◆ TEXT ◆
·····
# River Racetrack



## tarpon140 (Apr 5, 2006)

Round 2 of the points race tomorrow night! Hope there's a good turn out again. Darren WILL be track marshalling for the Garrett _*"LOSI BOYS"*_ !!!
:texasflag


----------



## darrenwilliams (Apr 21, 2008)

I'm ok with the Losi. I am SCARED


----------



## darrenwilliams (Apr 21, 2008)

I am ok with marshalling the Losis. I am SCARED of being on the track with you boys wheeling Bajas. Makes me wake up screaming like a little girl.


----------



## hotrodchevy_77 (May 9, 2009)

"LOSI BOYS" I like it! LOL


----------



## tarpon140 (Apr 5, 2006)

Hey Hotrod, ya'll can be the "Lectric Boys". What do you think?


----------



## hotrodchevy_77 (May 9, 2009)

works for me!


----------



## darrenwilliams (Apr 21, 2008)

Great Time at the River Friday Night. Little bit of rain during the first round of qualifiers cooled things off a little and got the track hooked up Super Sweet. We had 5 Bajas brave the surrounding storms to come out and put on a heck of a show with a 15 minute main. I have to remember to bring some ear plugs next time. David Pena's car is INSANE loud. Doug provided everyone with a 21 pound Red Snapper on the grill that couldn't have been any better. Thanks for the great meal Doug!!!!!


----------



## rylander (Jul 20, 2009)
·····
◆ SHORT PROBLEM A ◆
In the listing, rewrite the lines starting with the line that contains "Where should I click to: Click" and going on through the end of the listing, changing "crown" to "star" and keeping everything else the same. Omit the pictures from your answer.
The thread above and the listing that follows have no connection to each other.

[Stored items]
·····
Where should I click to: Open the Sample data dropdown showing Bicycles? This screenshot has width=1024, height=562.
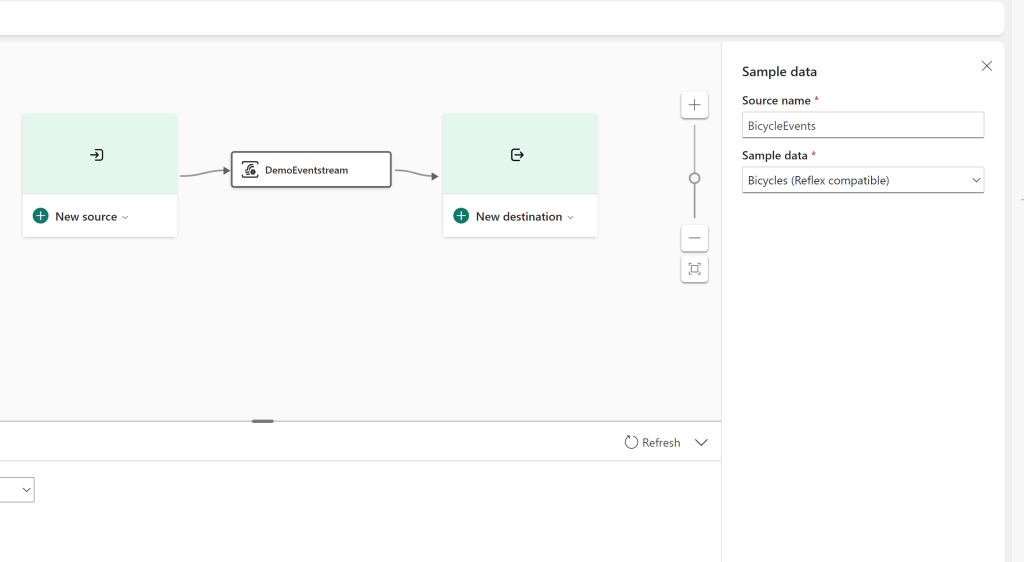pyautogui.click(x=862, y=180)
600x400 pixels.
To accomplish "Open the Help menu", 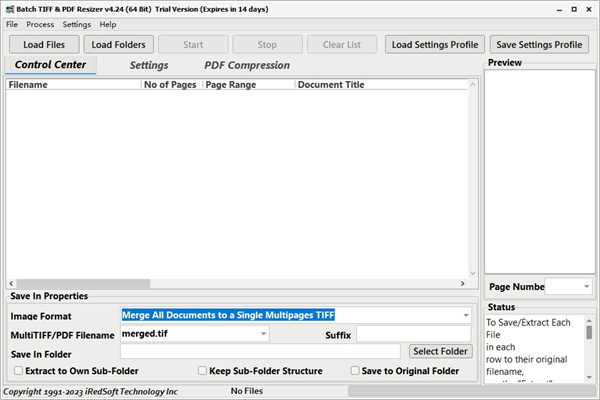I will [108, 24].
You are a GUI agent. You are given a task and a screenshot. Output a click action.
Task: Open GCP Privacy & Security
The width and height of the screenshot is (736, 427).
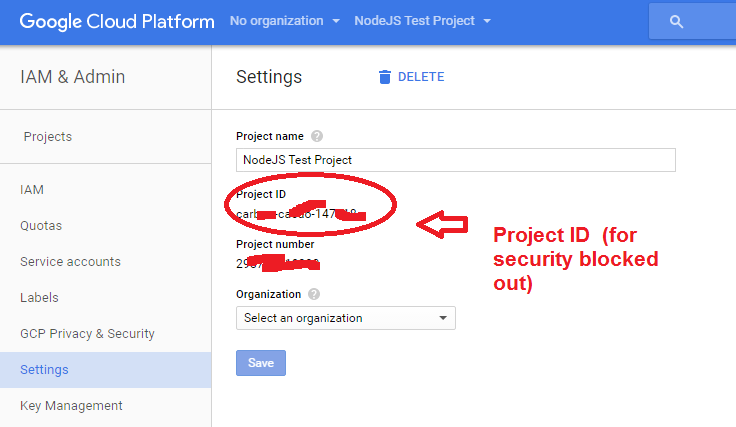[87, 333]
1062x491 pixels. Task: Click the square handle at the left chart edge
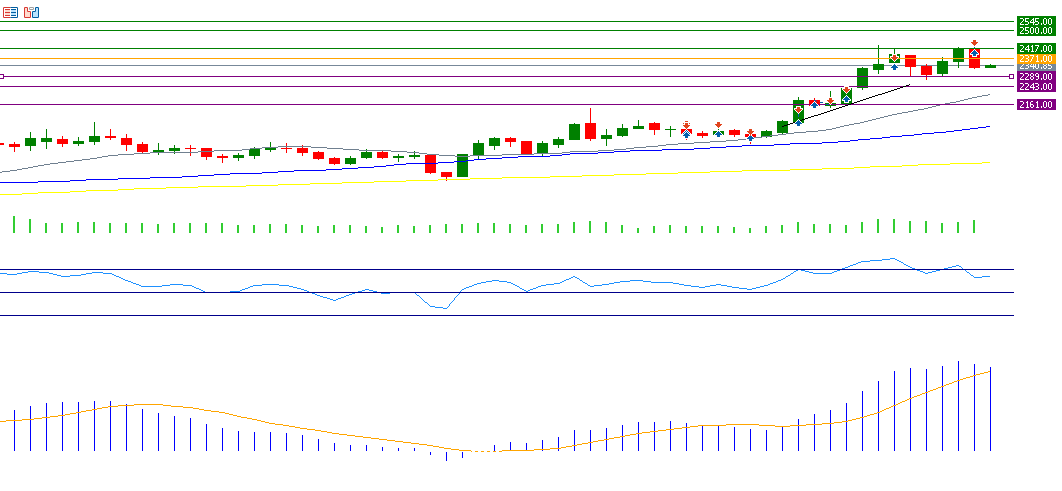click(2, 76)
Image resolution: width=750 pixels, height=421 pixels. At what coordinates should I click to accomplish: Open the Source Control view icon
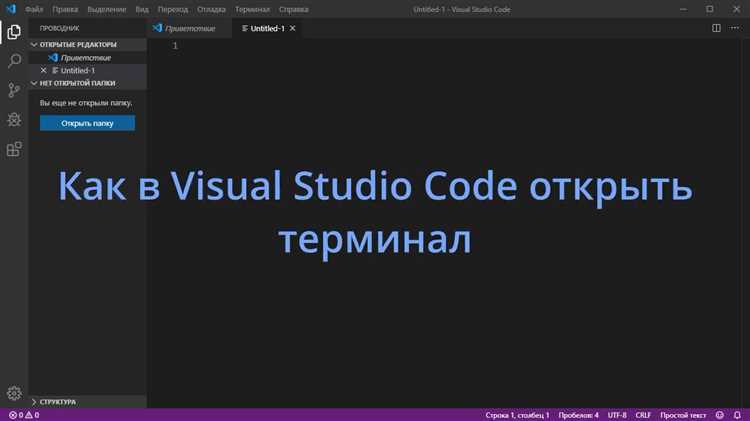pos(14,90)
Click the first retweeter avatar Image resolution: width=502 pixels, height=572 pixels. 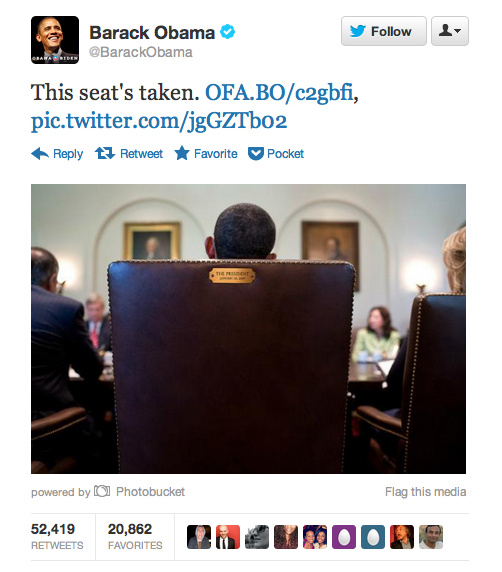click(x=199, y=537)
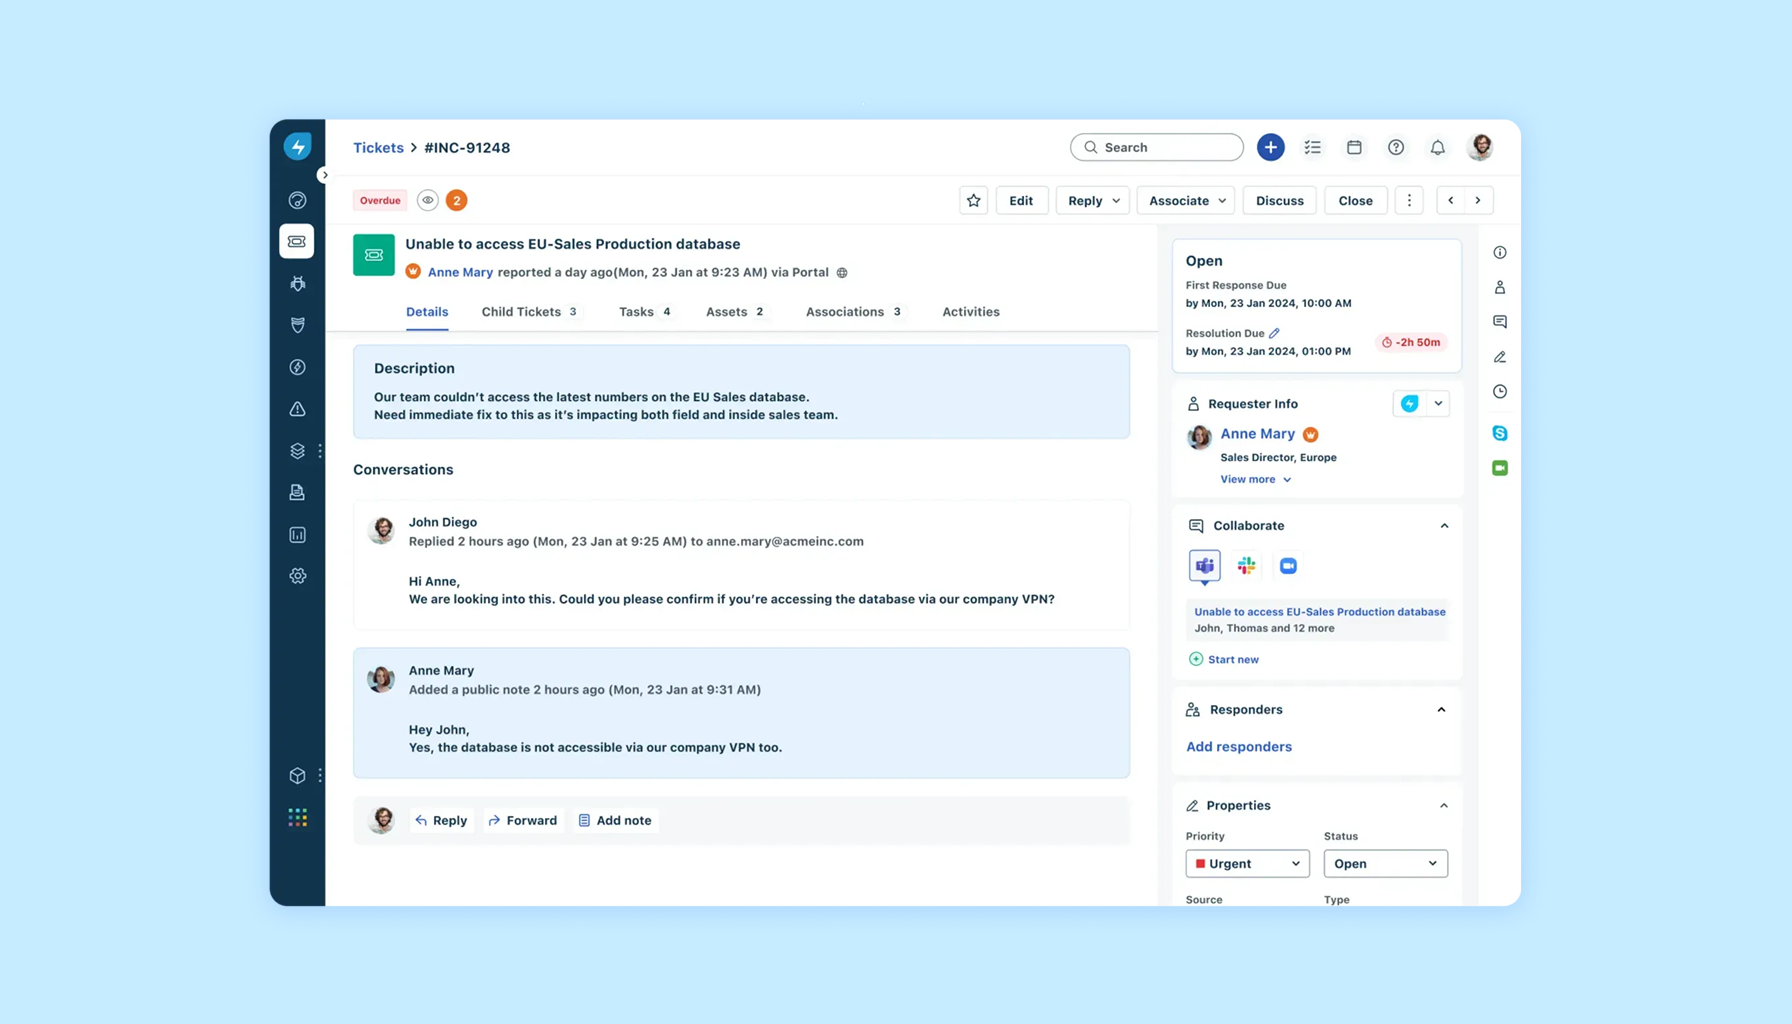Open the Activities tab
1792x1024 pixels.
(970, 311)
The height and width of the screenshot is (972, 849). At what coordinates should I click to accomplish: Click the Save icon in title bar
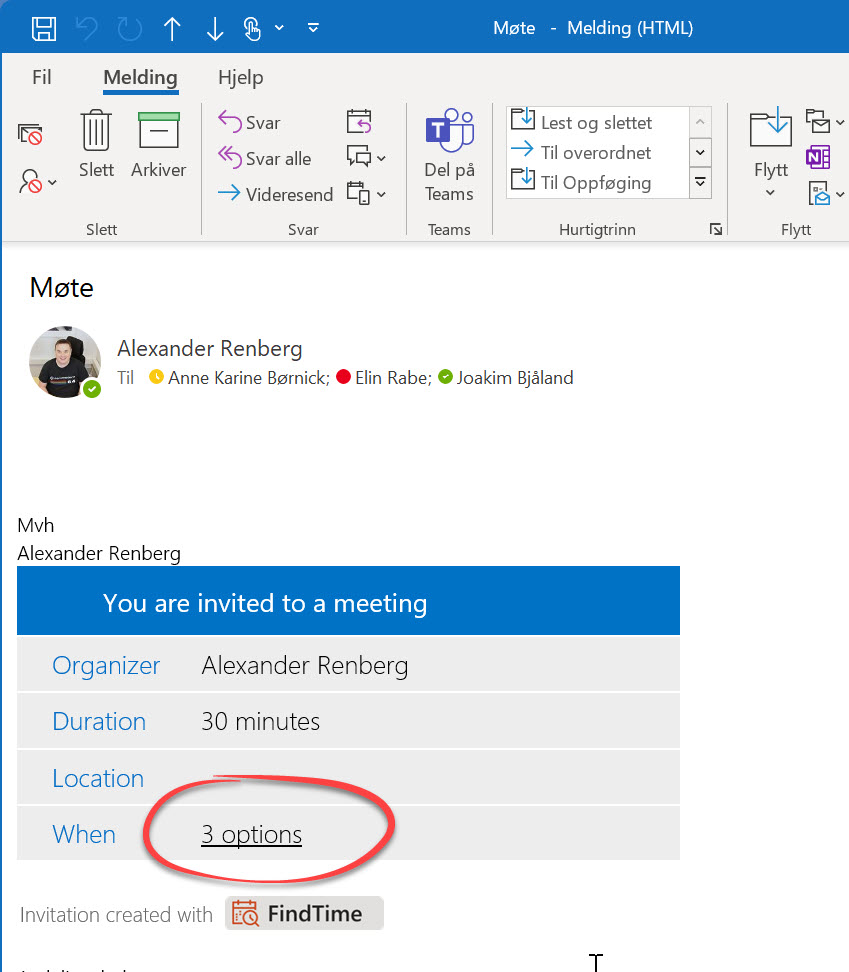point(43,27)
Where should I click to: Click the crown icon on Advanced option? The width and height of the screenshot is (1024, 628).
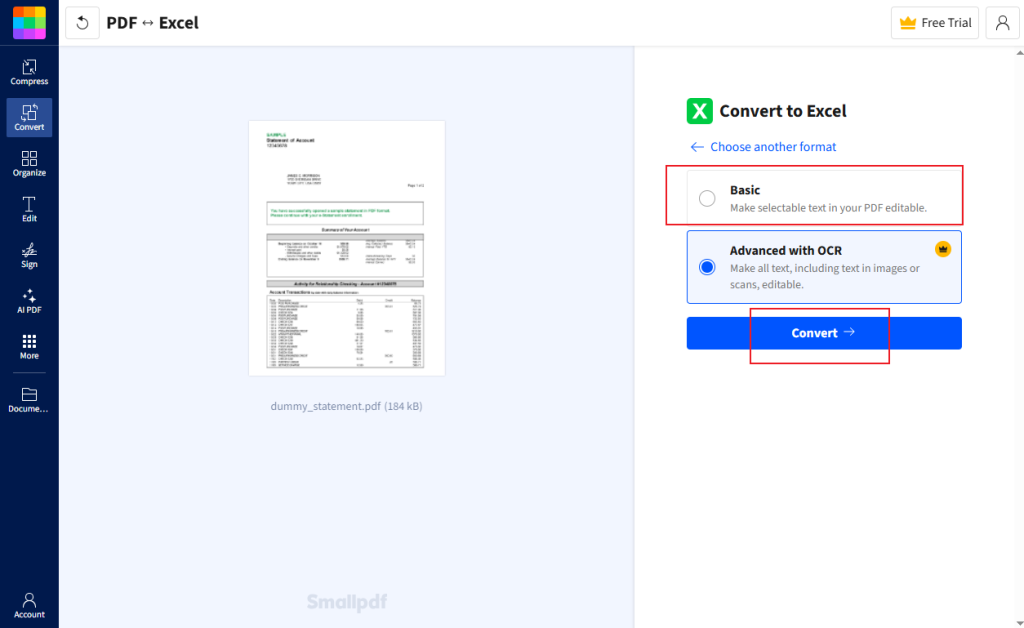click(x=942, y=248)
·····
◆ SHORT PROBLEM B ◆
List the usernames of everyone who posted in the River Racetrack thread.

◆ EXERCISE SOLUTION A ◆
Where should I click to: Click the star icon on Advanced option? The width and height of the screenshot is (1024, 628).
click(x=942, y=248)

◆ EXERCISE SOLUTION B ◆
tarpon140, darrenwilliams, hotrodchevy_77, rylander